Things to do:
A. Transcribe the stretch of the NTC bridge thread from "Look at this" through "to be sorry,;)".
B. Answer these questions from the NTC bridge thread, one per line:
(i) What output voltage range does the thread starter need?
(ii) What bridge excitation voltage does ericgibbs suggest, and what maximum output does he say it gives?
(iii) What value of load resistor does the hint propose placing across the bridge output?
C. Continue the NTC bridge thread from where it stops.

Source extract:
_ _ _ _

NTC Project (Wheatstone Bridge + Instrumentation Amplifier) - Stuck!

Thread Starter

jonaas18

Joined Apr 4, 2019
67
hi,
You posted these values.

If R1 = R3 and R2 = 2989 (with RT = 182.6), Vcb = - 8.61.

Look at this image, I have marked it up with the voltages.

E
Yes. Im sorry, was having difficulties following. I understood the math. So, that would be my bridge output range. I now have to re calculate my I. A. Right?
 

ericgibbs

Joined Jan 29, 2010
11,088
hi,
No need to be sorry,;)
With such a high Vdiff bridge output, you may have to attenuate the 0V thru 6.3V signal, what actual voltage range do you require.?
E
 

Thread Starter

jonaas18

Joined Apr 4, 2019
67
I gotta end up with 0v - 5v. In order to do so I will have to calculate the gain: AD = vo / vdiff, so.... 5/6.31 = 0.xxx v/V.

I have to design the I. A. According to that gain..
 

ericgibbs

Joined Jan 29, 2010
11,088
hi,
Is it allowed that you use 12V for the bridge excitation voltage, this will give +5.3V max.?
When you are ready, post your new IA design, we can check it out.

Hint: consider the change in Vdiff output if a load resistor is added across the bridge output, say a 5k.??

E
 

Thread Starter

jonaas18

Joined Apr 4, 2019
67
It is allowed. I used 15V just because. I guess it doesn't really matter having 5.3V or 6.3V outside the bridge as I will still have to tone it down i to my voltage range. Nontheless, it may be better to put the voltage down to 12V for enery saving purposes aswell as not having the risk of saturating my op amps.

As for the 5k resistor, I will do my sinulations and find out! I will get back to you in some hours.

_ _ _ _

Extracted material:
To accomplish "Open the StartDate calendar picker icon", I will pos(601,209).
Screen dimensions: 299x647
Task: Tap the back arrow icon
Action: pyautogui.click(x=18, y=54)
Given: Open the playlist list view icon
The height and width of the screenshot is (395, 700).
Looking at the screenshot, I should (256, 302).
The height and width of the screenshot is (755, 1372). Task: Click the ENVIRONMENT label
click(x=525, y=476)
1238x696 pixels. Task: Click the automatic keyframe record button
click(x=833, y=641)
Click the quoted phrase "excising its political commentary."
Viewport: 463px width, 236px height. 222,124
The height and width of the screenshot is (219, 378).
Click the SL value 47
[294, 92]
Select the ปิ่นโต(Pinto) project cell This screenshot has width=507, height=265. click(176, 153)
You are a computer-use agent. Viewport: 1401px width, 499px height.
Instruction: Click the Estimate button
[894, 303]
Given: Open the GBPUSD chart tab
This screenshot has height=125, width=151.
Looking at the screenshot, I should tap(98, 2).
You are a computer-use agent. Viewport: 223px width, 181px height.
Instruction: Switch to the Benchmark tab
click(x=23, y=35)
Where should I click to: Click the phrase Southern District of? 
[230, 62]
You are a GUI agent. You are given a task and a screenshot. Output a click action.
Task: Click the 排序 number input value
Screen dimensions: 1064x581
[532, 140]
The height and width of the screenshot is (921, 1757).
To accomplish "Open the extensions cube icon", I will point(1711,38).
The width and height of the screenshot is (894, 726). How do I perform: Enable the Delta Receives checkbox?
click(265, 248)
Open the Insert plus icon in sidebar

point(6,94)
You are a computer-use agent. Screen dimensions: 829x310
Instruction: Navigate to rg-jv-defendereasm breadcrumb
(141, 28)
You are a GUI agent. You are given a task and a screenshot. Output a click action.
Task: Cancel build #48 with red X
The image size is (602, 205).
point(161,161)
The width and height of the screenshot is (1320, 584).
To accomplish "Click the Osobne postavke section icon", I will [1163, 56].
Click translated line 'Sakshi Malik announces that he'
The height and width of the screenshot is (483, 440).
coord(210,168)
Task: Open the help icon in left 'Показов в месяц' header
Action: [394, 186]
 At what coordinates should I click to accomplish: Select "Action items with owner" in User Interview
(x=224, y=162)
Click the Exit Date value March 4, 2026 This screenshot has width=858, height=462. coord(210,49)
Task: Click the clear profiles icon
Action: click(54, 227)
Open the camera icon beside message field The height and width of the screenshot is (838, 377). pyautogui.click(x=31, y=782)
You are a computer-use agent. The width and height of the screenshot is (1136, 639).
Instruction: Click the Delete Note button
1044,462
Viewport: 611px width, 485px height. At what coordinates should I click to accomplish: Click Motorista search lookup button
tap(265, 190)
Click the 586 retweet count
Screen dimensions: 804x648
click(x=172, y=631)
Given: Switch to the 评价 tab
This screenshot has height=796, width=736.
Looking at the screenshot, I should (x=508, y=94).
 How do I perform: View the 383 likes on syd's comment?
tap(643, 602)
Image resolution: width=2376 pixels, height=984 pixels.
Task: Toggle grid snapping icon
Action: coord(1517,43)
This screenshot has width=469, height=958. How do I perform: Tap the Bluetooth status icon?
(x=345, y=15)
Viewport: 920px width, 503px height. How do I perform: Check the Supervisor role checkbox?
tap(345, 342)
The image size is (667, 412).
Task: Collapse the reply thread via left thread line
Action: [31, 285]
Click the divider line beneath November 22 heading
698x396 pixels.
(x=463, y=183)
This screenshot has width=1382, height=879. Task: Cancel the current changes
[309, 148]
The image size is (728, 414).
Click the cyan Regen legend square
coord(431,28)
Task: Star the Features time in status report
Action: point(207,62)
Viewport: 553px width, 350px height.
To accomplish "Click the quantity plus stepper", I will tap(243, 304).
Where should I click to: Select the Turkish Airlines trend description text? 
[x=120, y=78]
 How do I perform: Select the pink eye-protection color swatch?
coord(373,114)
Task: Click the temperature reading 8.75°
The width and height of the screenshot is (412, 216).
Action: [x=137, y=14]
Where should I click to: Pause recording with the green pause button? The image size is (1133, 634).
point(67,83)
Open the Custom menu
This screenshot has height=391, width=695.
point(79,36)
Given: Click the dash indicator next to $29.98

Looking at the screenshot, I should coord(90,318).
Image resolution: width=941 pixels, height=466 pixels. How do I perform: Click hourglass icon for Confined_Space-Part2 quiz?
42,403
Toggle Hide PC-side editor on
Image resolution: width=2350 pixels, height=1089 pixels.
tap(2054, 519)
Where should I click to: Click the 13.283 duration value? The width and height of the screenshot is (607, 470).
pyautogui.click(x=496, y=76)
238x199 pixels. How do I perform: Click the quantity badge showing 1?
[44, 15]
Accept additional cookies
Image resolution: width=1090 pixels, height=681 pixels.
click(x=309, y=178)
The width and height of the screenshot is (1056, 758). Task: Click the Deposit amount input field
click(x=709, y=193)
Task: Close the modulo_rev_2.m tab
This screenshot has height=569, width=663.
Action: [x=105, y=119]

_ _ _ _

Responses by task:
A.
Look at this image, I have marked it up with the voltages.

E
Yes. Im sorry, was having difficulties following. I understood the math. So, that would be my bridge output range. I now have to re calculate my I. A. Right?
 

ericgibbs

Joined Jan 29, 2010
11,088
hi,
No need to be sorry,;)

B.
(i) 0 V to 5 V.
(ii) 12 V, which gives +5.3 V max.
(iii) 5k.

C.
Also, should I create a new post about the I. A. In case I run into troubles or should I just post it here?
 

RBR1317

Joined Nov 13, 2010
573
One thing I just noticed is that the "+" and "-" inputs to each op-amp must be at exactly the same voltage. They are not.
Thermister-Bridge.jpg
 

ericgibbs

Joined Jan 29, 2010
11,088
hi,
The original was well out of balance, hence the different voltages.
Look at this sim of that bridge, the values compare with those shown on the original circuit.
E
AA1 05-Apr-19 17.53.gif
 

Thread Starter

jonaas18

Joined Apr 4, 2019
67
I tested the wheatstone bridge with and without the 5k ohms resistance. From what I've noticed, without the 5k resistor and for 12V Vext the bridge works fine. If I then add the 5k resistor to the bridge and change the Vext to 15V, I end up with almost the same thing (either 5.03 or 4.70 accordingly). I'm not sure if that was the intended thing for me to notice :p

I'm also trying to sim my I.A. but I'm running into difficulties with ORCAD Capture. I don't know why but I can't connect any node now. For example, I can't connect a resistance to an opamp. The wire simply stays there without connecting to the nodes (getting of topic but yea ..)
 

Thread Starter

jonaas18

Joined Apr 4, 2019
67
@ericgibbs Ran my simulations. The I.A. is still giving me trouble.

My calculations are nowhere near my simulation results. The bridge Viff is also changing a bit (in the example attatched, it went from beeing 5.31V to 5.30. It's second to none but may not be intended)

I also tried inverting Vdiff (in terms of V+ going to the U1A ampop and V- to the U1B, aswell as V- to U1A and V+ to U1B).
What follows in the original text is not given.